Adaptive ML Framework for Predicting Digital Payment Acceptance Among Retail Merchants
Adaptive ML Framework for Predicting Digital Payment Acceptance Among Retail Merchants
1Palliboyana Shweta Ravi , 2G Chandrakala
1PG Scholar, 2Assistant Professor, Deparment of CSE ,
Sree Rama Engineering College,Tirupati,517520.
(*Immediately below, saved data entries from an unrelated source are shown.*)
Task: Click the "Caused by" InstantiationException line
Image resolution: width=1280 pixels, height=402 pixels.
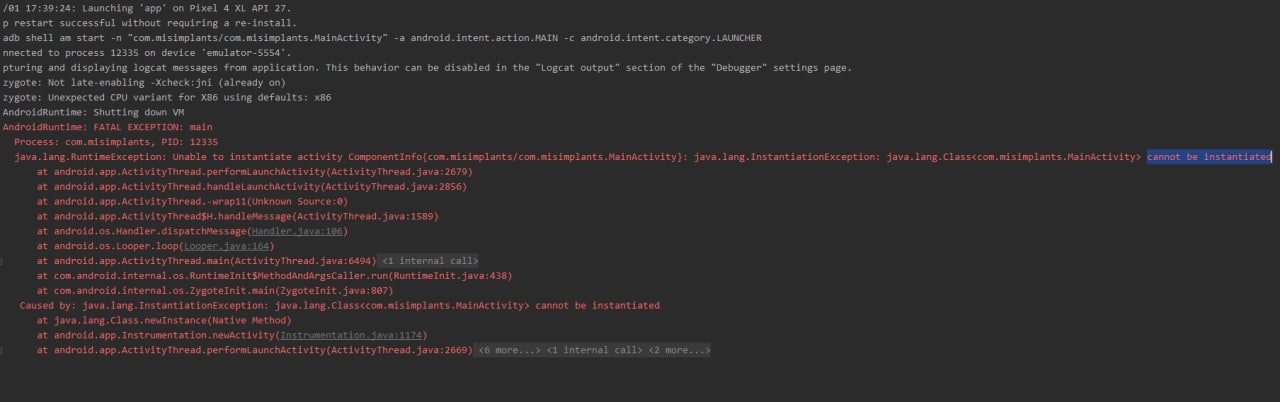Action: (x=340, y=306)
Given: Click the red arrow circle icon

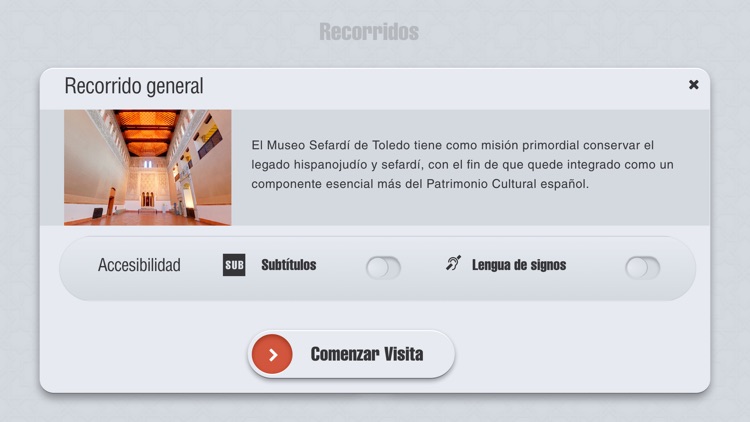Looking at the screenshot, I should point(272,354).
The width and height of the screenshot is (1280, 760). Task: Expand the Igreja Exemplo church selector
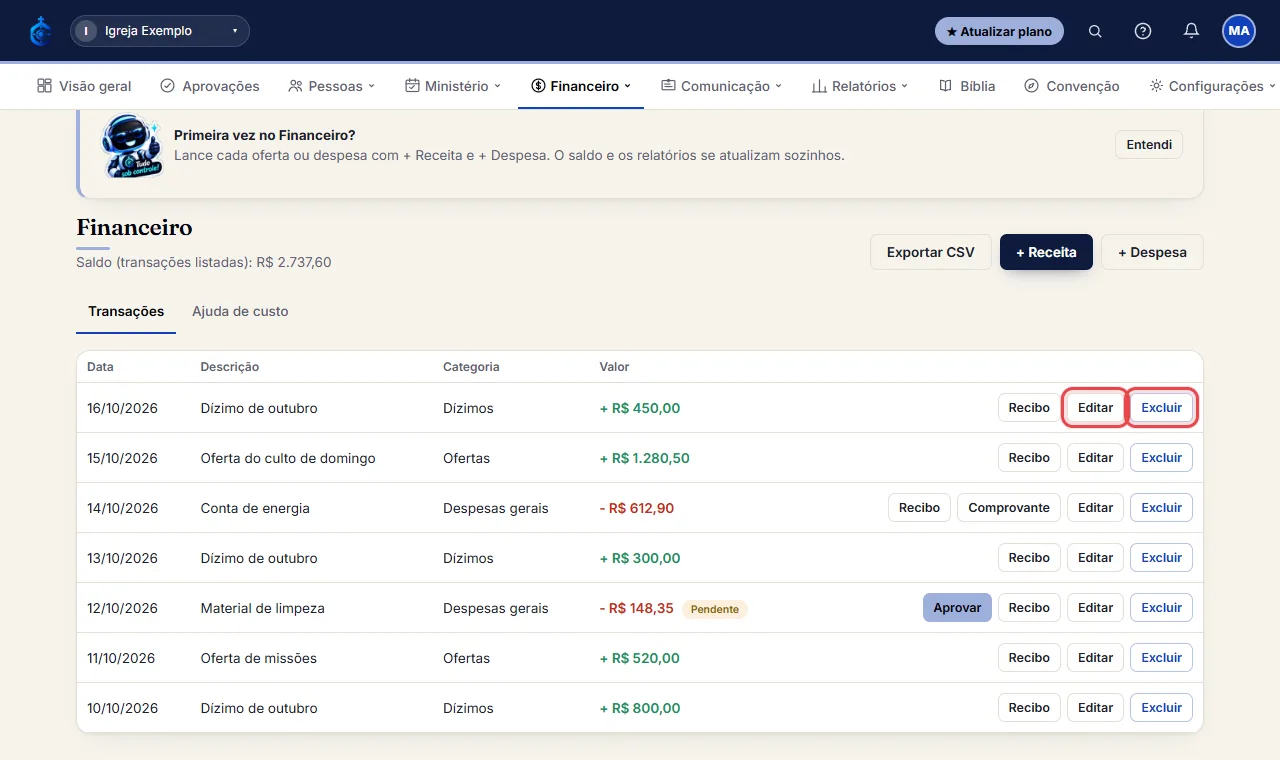pos(160,31)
Shwetaravi67@gmail.com ,chandrakala@sreerama.ac.in
Abstract:The purpose of this project is to use machine learning techniques to forecast the adoption of digital payment systems by retail retailers. We polled 270 merchants, mostly from small and medium-sized enterprises (SMEs), from 10 of Bangalore's most popular retailmarketplaces. The study uses SVM, exploratory factor analysis, and multiple regression to identify three important adoption drivers: perceived usefulness, social effect, and compatibility. The results show that perceived social effect and usefulness are the most significant factors, whereas perceived technical support and simplicity of use are very irrelevant. Results from applying the SVM model to forecast platform adoption were only somewhat accurate. The study evaluates customer satisfaction with various digital payment methods and uses ARIMA models to forecast future trends. The study's findings will likely influence companies' strategies for accepting digital payments.
Keywords- Digital payment adoption, retail vendors, machine learning, exploratory factor analysis, support vector machine, ARIMA.